Sen. Harkin worked with Sen. Michael B. Enzi, the top gop member on the Senate education panel, on a bill last year that got support from a small cluster of Republicans on the committee. The Kline and Harkin bills take vastly different approaches when it comes to school improvement, teacher evaluation, and competitive grants.
But, like the NCLB waivers, both bills would get rid of adequate yearly progress, or AYP—the accountability yardstick at the heart of the current law—and give states much more leeway to intervene in most underperforming schools.
While that might seem like enough common ground to start from in building a bipartisan reauthorization, longtime Washington observers are skeptical.
"I just don't see where the pressure is coming from," said Cynthia Brown, the vice president for education policy at the Center for American Progress Action Fund, an education group in Washington.

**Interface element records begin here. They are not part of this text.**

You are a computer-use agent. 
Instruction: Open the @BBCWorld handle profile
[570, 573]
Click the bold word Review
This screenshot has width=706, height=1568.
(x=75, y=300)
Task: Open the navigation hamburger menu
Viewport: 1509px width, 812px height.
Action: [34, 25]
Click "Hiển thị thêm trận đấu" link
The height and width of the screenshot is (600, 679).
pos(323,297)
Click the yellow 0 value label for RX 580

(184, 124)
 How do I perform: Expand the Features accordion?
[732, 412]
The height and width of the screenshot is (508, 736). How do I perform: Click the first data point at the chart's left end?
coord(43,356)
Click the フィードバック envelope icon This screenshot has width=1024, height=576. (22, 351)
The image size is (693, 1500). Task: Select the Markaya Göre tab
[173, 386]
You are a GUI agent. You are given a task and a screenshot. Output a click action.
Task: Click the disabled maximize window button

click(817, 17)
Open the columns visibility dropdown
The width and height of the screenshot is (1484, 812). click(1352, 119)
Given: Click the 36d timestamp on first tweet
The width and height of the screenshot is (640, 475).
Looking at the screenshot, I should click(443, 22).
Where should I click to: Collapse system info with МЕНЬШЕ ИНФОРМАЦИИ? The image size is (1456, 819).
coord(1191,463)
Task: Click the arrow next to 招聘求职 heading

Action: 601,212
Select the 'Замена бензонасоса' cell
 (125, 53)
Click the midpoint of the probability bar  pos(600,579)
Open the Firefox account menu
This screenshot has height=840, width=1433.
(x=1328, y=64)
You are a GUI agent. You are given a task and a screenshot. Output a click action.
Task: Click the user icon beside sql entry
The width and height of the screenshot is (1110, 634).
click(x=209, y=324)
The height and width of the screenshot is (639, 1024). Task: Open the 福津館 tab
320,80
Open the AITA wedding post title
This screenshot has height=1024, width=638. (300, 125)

The administration, she said, has already helped give states some flexibility by granting the waivers. And she ticked off a long list of other issues that may jump in line ahead of K-12 education, including the economy, health care, and environmental policy.
"I think there will be noise, there may be hearings, but I don't see it happening," she said of ESEA renewal.
The course for the waivers has already been bumpy. Virginia had to redo its school performance targets—after the federal government had already approved the methodology behind the numbers—thanks to a firestorm from civil rights groups.
In Washington, Rep. George Miller of California, the top Democrat on the House education committee, and a number of education advocates are increasingly alarmed by the small role graduation rates are playing in waivers' accountability systems. And a handful of states have steered clear of the waivers altogether.
Lawmakers themselves seemed uncertain whether there could be a new era of bipartisanship.
"I think both sides will probably still stick to principles. I certainly expect that to be the case on our side of the aisle," Mr. Kline said.
But he added: "There is pressure to get stuff done, and maybe that pressure will help us come together."